Description

A vulnerability has been reported in the Xmap component for Joomla!, which can be exploited by malicious people to conduct SQL injection attacks.

Input passed via the “view” parameter to index.php (when “option” is set to “com_xmap”) is not properly sanitised before being used in SQL queries. This can be exploited to manipulate SQL queries by injecting arbitrary SQL code.
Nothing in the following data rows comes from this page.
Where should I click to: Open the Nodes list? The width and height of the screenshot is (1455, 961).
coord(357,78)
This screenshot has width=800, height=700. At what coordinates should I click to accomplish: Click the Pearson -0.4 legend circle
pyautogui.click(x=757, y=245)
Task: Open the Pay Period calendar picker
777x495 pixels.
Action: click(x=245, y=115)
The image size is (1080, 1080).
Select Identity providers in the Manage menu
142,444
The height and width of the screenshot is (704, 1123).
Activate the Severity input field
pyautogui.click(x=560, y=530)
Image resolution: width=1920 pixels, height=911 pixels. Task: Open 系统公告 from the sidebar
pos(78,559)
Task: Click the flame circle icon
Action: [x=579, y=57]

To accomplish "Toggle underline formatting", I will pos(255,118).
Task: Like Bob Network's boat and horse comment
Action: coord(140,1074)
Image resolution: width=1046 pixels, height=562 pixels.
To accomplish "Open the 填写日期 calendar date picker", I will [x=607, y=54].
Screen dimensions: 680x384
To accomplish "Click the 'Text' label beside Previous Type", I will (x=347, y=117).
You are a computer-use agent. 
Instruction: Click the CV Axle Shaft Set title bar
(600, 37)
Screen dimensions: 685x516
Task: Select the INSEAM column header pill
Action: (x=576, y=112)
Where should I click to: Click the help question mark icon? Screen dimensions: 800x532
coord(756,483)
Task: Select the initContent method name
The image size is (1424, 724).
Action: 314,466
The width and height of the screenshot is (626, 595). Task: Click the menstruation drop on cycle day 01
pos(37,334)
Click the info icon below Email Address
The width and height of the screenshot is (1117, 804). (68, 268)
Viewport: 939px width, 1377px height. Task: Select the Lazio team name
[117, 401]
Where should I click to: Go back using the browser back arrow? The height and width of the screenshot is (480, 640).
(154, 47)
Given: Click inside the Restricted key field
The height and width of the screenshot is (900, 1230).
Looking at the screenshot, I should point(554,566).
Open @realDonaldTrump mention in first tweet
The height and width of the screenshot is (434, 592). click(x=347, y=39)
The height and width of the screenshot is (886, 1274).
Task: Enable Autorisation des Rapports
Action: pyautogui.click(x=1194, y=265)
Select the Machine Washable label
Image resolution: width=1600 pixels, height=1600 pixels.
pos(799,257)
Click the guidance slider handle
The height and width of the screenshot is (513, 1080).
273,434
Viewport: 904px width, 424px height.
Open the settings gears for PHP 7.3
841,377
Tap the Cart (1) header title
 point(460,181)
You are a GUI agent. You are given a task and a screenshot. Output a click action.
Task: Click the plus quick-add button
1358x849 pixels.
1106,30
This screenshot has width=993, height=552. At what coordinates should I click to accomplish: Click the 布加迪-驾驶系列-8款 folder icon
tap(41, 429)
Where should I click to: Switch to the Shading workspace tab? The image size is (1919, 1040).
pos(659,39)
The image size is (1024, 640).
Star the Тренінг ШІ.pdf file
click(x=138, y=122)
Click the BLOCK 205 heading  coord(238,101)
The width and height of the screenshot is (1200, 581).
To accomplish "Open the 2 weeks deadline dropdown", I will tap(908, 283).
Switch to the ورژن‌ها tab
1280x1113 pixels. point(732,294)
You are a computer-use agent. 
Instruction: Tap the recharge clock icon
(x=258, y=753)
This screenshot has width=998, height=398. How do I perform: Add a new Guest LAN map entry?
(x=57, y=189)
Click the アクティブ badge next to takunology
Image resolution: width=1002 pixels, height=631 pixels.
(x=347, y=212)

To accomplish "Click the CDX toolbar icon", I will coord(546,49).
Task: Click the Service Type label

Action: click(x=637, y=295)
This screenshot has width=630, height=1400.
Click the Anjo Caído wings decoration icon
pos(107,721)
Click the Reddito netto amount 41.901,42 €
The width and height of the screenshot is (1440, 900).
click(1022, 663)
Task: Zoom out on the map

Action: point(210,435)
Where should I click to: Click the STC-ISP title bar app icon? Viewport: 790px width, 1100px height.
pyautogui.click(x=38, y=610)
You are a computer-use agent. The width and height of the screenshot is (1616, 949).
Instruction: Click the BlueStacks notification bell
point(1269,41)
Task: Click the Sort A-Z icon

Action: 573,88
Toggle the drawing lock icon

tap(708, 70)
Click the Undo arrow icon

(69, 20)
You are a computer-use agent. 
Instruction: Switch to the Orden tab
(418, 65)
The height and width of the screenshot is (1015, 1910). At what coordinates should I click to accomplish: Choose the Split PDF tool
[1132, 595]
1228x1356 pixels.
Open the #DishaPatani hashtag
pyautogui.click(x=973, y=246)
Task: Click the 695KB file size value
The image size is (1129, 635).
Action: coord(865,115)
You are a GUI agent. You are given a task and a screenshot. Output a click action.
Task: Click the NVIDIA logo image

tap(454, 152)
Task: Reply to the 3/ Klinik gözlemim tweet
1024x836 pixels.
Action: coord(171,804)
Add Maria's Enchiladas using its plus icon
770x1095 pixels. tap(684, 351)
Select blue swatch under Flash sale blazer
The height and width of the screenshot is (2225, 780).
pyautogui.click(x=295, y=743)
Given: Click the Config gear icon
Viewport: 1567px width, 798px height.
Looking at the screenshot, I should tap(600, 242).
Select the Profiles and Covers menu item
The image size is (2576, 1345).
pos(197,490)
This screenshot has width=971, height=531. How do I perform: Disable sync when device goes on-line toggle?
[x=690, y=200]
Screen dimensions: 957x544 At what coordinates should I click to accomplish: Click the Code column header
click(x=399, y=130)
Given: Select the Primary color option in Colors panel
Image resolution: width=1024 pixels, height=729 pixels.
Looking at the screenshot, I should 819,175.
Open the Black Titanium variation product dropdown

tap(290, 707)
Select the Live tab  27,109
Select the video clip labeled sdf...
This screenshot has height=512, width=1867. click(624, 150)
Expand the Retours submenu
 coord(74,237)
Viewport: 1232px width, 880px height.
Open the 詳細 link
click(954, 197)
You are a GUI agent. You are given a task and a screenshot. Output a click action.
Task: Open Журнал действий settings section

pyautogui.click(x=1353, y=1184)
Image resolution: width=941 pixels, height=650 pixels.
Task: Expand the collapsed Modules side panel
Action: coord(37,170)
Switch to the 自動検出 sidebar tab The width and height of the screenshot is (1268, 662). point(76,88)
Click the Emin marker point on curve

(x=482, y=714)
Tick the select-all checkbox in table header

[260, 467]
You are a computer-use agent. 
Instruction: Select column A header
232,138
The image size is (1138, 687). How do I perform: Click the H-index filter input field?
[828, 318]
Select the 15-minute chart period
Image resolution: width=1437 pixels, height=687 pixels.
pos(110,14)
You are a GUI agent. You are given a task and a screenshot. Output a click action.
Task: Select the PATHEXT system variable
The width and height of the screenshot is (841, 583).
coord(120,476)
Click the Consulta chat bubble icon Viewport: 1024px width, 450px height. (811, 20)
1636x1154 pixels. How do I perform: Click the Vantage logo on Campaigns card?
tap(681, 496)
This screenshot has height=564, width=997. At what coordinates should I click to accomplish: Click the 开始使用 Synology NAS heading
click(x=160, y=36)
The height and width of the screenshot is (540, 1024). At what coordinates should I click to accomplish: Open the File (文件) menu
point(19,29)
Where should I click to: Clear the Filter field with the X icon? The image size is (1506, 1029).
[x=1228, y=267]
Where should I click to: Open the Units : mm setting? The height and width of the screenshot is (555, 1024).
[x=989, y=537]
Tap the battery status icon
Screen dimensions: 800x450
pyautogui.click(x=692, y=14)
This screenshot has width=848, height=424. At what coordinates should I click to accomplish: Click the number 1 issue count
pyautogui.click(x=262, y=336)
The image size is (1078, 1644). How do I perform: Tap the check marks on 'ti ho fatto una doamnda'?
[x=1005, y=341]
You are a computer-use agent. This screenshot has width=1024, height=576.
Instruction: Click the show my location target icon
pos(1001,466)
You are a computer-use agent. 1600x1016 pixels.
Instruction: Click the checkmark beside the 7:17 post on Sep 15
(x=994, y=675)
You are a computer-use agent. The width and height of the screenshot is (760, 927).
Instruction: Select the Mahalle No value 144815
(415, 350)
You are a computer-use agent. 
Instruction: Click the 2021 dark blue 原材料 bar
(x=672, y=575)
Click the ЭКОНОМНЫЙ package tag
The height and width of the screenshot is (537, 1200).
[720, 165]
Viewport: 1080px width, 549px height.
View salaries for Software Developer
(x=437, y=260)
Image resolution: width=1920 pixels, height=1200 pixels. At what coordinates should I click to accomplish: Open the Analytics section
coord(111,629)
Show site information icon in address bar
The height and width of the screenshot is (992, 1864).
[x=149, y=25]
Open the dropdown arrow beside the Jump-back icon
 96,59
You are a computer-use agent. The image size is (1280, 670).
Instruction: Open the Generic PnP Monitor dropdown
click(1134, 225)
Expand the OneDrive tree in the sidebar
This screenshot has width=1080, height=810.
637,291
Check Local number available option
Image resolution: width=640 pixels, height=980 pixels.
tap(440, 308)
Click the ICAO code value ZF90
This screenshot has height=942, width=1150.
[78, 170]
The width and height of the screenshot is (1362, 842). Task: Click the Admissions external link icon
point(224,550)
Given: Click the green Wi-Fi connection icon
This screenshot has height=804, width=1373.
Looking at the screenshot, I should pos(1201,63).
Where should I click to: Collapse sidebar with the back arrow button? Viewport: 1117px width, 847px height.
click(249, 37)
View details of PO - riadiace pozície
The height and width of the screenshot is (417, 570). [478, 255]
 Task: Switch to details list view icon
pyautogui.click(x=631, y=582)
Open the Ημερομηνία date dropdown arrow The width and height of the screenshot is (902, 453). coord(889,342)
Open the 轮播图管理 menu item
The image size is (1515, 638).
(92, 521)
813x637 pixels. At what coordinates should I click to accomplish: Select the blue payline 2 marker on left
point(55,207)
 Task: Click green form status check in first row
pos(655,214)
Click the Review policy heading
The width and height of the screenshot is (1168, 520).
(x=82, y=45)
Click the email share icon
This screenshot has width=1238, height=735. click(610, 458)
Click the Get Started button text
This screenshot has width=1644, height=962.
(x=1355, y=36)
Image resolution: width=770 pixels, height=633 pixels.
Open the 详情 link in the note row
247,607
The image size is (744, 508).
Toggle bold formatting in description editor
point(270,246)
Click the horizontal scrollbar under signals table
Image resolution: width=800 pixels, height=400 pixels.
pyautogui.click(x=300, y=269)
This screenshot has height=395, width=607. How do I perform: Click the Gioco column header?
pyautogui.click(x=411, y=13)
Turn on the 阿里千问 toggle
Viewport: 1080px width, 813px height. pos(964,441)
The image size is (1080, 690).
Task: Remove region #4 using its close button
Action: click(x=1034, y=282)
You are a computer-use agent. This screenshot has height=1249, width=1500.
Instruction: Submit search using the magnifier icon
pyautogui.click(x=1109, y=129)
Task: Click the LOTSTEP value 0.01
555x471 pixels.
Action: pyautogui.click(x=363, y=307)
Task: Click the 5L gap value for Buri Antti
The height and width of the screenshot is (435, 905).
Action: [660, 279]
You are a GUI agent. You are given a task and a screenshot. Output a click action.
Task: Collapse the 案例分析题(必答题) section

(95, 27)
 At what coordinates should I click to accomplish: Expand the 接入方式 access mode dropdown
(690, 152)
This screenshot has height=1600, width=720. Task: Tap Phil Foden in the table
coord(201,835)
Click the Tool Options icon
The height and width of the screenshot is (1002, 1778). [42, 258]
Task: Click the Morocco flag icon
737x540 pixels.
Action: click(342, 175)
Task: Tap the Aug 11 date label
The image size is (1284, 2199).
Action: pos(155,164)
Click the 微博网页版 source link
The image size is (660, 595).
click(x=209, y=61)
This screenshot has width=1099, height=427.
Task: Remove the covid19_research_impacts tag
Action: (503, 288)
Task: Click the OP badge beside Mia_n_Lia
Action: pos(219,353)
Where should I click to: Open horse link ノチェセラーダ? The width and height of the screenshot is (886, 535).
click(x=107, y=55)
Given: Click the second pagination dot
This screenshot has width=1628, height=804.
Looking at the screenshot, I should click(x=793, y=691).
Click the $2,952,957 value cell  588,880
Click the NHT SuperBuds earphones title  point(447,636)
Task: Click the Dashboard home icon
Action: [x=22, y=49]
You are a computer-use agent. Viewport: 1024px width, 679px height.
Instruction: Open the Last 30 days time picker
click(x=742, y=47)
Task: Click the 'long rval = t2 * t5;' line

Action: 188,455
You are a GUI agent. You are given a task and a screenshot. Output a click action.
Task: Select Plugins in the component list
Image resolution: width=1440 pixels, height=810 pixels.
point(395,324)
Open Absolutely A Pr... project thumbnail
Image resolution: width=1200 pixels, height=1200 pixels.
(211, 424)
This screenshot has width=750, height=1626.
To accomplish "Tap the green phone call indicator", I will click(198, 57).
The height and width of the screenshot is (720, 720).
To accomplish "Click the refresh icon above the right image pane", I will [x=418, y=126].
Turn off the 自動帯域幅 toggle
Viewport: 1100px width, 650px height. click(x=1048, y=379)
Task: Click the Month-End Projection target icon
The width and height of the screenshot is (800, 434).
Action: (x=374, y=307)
The vulnerability is reported in version 1.2.11. Prior versions may also be affected.

Solution

Update to version 1.2.12.

Provided and/or discovered by
Reported by the Joomla! VEL team.

Original Advisory
http://docs.joomla.org/Vulnerable_Extensions_List#xmap

# Exploit Title: Xmap 1.2.11 Joomla Component Blind SQL Injection
# Date: 12 July 2011 # Author: jdc
# Software Link: http://joomlacode.org/gf/project/xmap/frs/?action=FrsReleaseBrowse&frs_package_id=3882
# Version: 1.2.11
# Fixed In: 1.2.12 Versions prior to 1.2.12 suffer from a blind sql injection in the “view” parameter, depending on Xmap’s internal cache settings.

POSTDATA: option=com_xmap&tmpl=component&Itemid=999&view=[SQL]

1.2.12 has been patched. Older versions with cache=off cannot be exploited in this fashion.